Połączone komisje senackie Praw Człowieka i Praworządności oraz Samorządu Terytorialnego i Administracji Państwowej przyjęły projekt ustawy, która zawiesza jedno z podstawowych praw człowieka – prawo do szukania ochrony przed prześladowaniem.
Łatwo poszło. Nie przyjęto żadnej z postulowanych poprawek. Głosowanie plenarne w tej sprawie odbędzie się DZIŚ – w czwartek 13 marca. Ustawa (wszystko na to wskazuje) zostanie przyjęta. Następnie trafi do podpisu przez Prezydenta RP. W ten sposób Polska pozbawia praw i podmiotowości ludzi, którzy przekraczają białorusko-polską granicę i chcą – i wciąż mają prawo – prosić o ochronę międzynarodową.
Ustawa nie wspomina wprost o Podlasiu. Jest uniwersalna – na 60 dni (z możliwością nieograniczonego w czasie przedłużania) można będzie ograniczyć to prawo wszędzie. Decyzję w tej sprawie ma podejmować Rada Ministrów.

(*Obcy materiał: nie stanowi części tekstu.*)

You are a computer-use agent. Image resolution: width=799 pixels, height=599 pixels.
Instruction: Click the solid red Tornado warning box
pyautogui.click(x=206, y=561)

Ustawa jest moim zdaniem głęboko szkodliwa i niebezpieczna. Nie jestem odosobniona w tej opinii, w wielu aspektach moje zdanie podziela Biuro Legislacyjne Kancelarii Senatu jednoznacznie krytycznie oceniając kształt przyjmowanych przepisów i wskazując na uchybienia prawne.
Ustawa jest sprzeczna z Konstytucją RP. Jest sprzeczna z europejskim i międzynarodowym systemem ochrony praw człowieka. Autorzy i obrońcy ustawy argumentują, że międzynarodowe regulacje zdezaktualizowały się i nie odpowiadają na obecne wyzwania – polskie podejście jest więc pionierskie i wyznacza nowy trend, twierdzą. Krytycznie oceniam tę postawę..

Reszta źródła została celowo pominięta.